Disponibile da oggi il videoclip di Rocco Barbaro “Speriamo bene”, diretto dal regista gioiosano Alberto Gatto

Disponibile da oggi il videoclip di Rocco Barbaro “Speriamo bene”, diretto dal regista gioiosano Alberto Gatto

Il videoclip del cabarettista reggino, girato da Alberto Gatto tra la Locride e la Piana e realizzato da Bird Production grazie al contributo della Fondazione Calabria Film Commission è da oggi disponibile sulle migliori piattaforme!

È finalmente arrivato il giorno di Speriamo bene!

Il video musicale con protagonista il cabarettista reggino Rocco Barbaro, realizzato da Bird Production grazie al contributo della Fondazione Calabria Film Commission nell’ambito dell’Avviso Pubblico per la concessione di contributi per l’attrazione e il sostegno di produzioni audiovisive musicali (videoclip) nazionali e internazionali nel territorio della Regione Calabria è da oggi disponibile sul sito www.birdproduction.it, sul canale YouTube e sulle pagine Facebook e Instagram di Bird Producion, oltre che sullo stargate a ledwall del partner del progetto Studio 54 Network, che trasmetterà sulle proprie frequenze il brano che sarà possibile ascoltare anche sulle migliori piattaforme digitali come Soundtrap, con diffusione su Spotify, Amazon Music, Apple Music, Deezer, Google Play e YouTube Music.

Nel videoclip girato da Alberto Gatto, Barbaro cercherà con la sua pungente ironia di valorizzare il nostro territorio più di quanto la natura e la storia abbiano già fatto, andando alla scoperta delle sue innumerevoli meraviglie sommerse e strizzando l’occhio al mito di Persefone, dea venerata nell’antica Locri, di cui l’artista cercherà le effigi scoprendo una terra fatta di accoglienza e ospitalità. Girato tra le mura di Palazzo Amaduri a Gioiosa Ionica, oltre che al teatro romano di Marina di Gioiosa, al Tempio dell’antica Kaulon di Monasterace e agli scavi delle antiche Locri, Crotone e Vibo Valentia, il video vuole far emergere, con tono ironico, la bellezza materiale e immateriale dei paesaggi della Calabria di epoca Magno Greca, mostrandoci l’augusto splendore dei luoghi archeologici simbolo del nostro territorio nella speranza che questa terra torni agli antichi fasti anche attraverso le immagini della settima arte e, per raggiungere questo scopo, può contare sulla collaborazione tecnico-musicale di Ivan Lentini in qualità di song producer, fondatore del gruppo reggae-dance hall dei Marvanza e artista apprezzato in tutta Italia per le sue doti professionali, e di Enzo Tropepe con la sua Lead Guitar, di Marco

Lentini e Mafalda Gara per i cori, della voce fuori campo dell’attrice Maria Milasi e di Hamish Bamford per il Mix & mastering.

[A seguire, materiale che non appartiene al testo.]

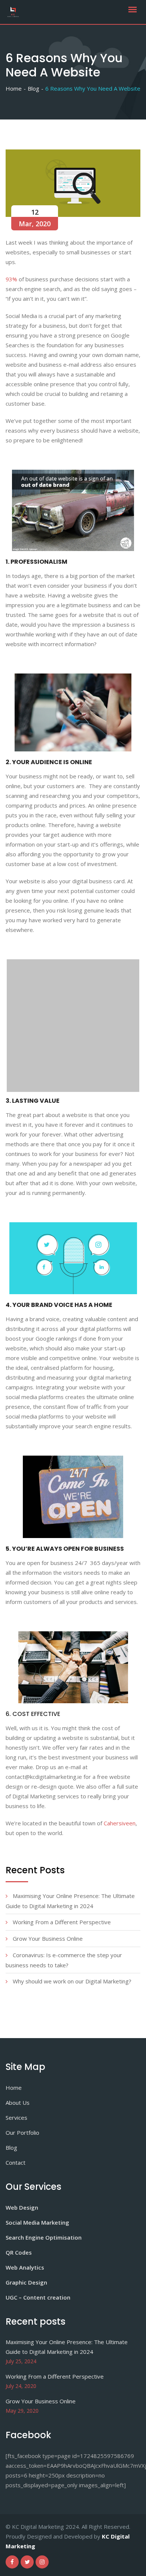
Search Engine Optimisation (44, 2237)
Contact (15, 2162)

Una produzione che non sarebbe stata possibile senza l’organizzazione generale di Chiara Melia, il preziosissimo contributo dell’operatore di camera e responsabile delle riprese con il drone Ivan Reale, degli operatori subacquei Ernesto Sestito e Maurizio Marzolla dell’Associazione Y Cassiopea, la consulenza archeologica di Francesco De Leo e la presenza di Claudia Costa Masser in qualità di location manager, oltre che, ovviamente, le concessioni della Direzione Regionale Musei della Calabria diretta da Filippo Demma e nell’occasione rappresentata da Elisa Nisticò, Elena Rita Trunfio e Gregorio Aversa. La produzione ringrazia la Soprintendenza Archeologica Belle Arti e Paesaggio rappresentata da Fabrizio Sudano per l’autorizzazione alle riprese audiovisive svolte nell’Area Archeologica sommersa di Kaulon e nel Parco Archeologico di Hipponion, supervisionate dai funzionari archeologi Alessandra Ghelli e Michele Mazza, il Diving Club Megale Hellas di Marina di Gioiosa Jonica per la concessione delle immagini di repertorio relative all’Area Archeologica sommersa di Kaulon, Giuseppe Surace e i comuni di Gioiosa Ionica e Marina di Gioiosa.

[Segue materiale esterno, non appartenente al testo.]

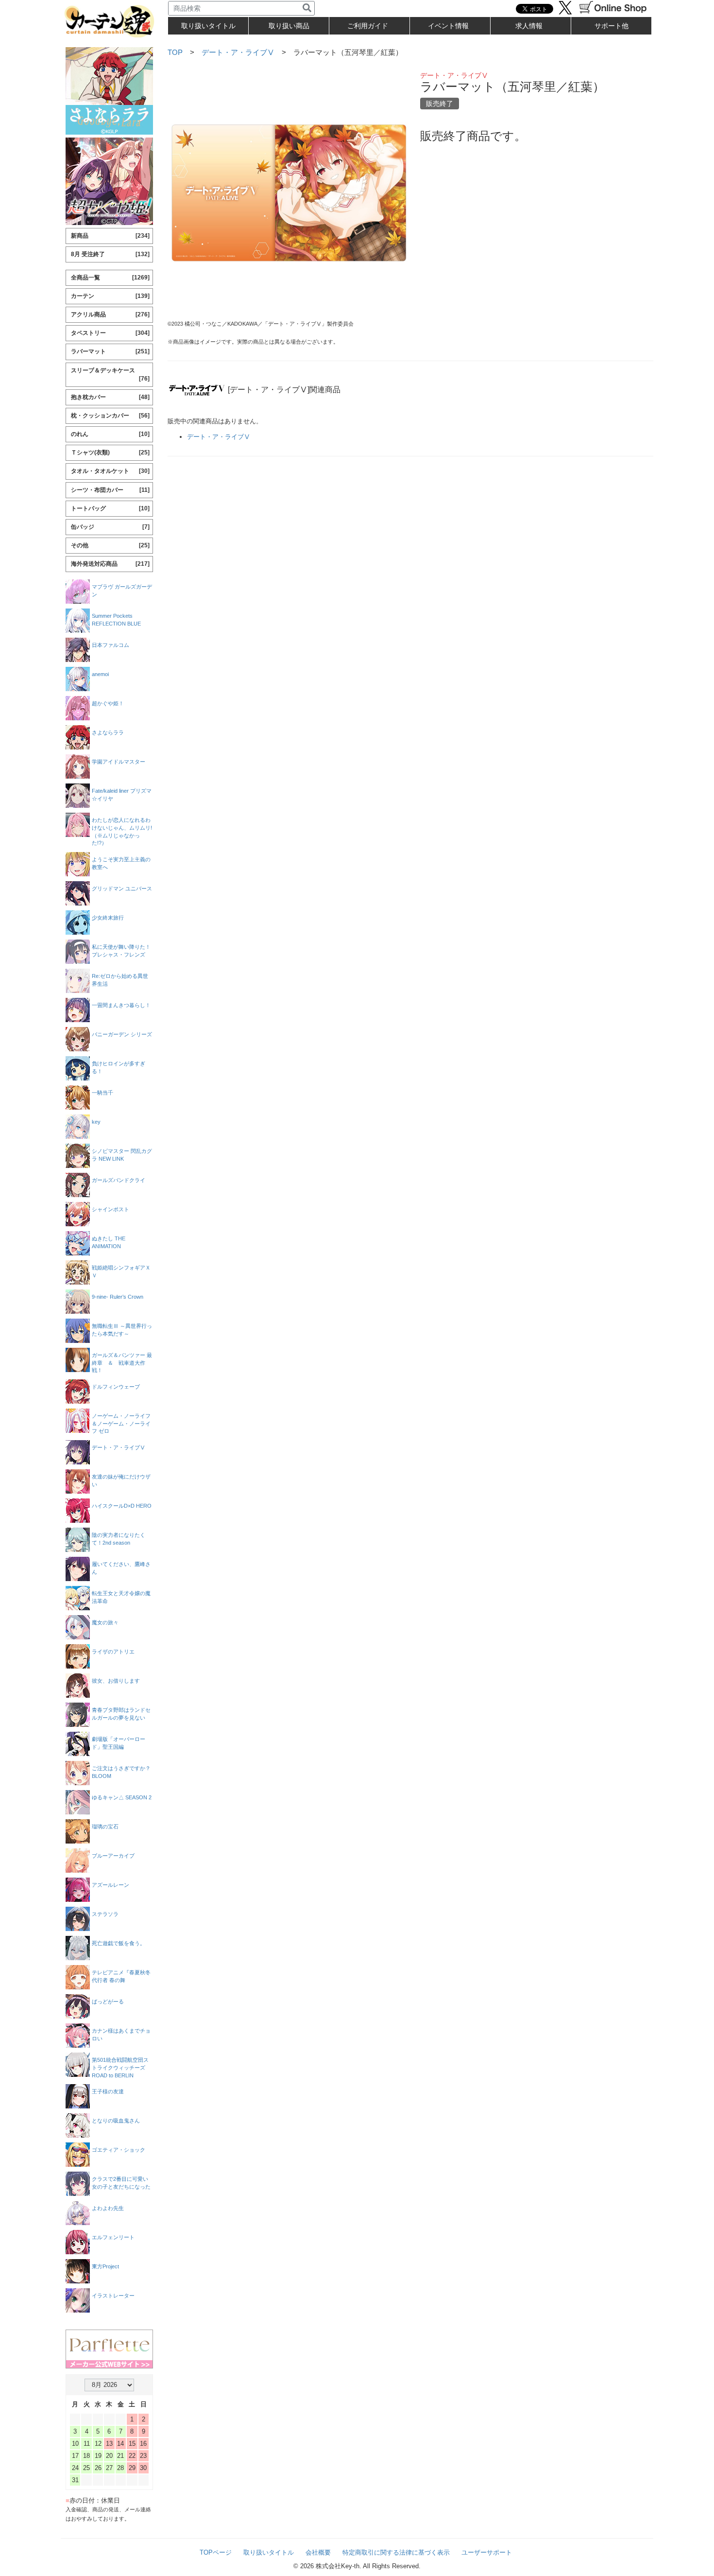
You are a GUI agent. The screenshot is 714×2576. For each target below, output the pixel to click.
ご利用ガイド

Un team creativo che ha permesso di trasformare in qualcosa di molto concreto un’idea originalissima di promozione delle bellezze e delle eccezionali doti tecnico artistiche della nostra amatissima terra e di farne conoscere gli aspetti più affascinanti ai quattro angoli del mondo. A voi non resta dunque che scegliere la piattaforma che preferite per godervi tutte le caratteristiche di questa scoppiettante produzione. Dal canto nostro noi… Speriamo bene!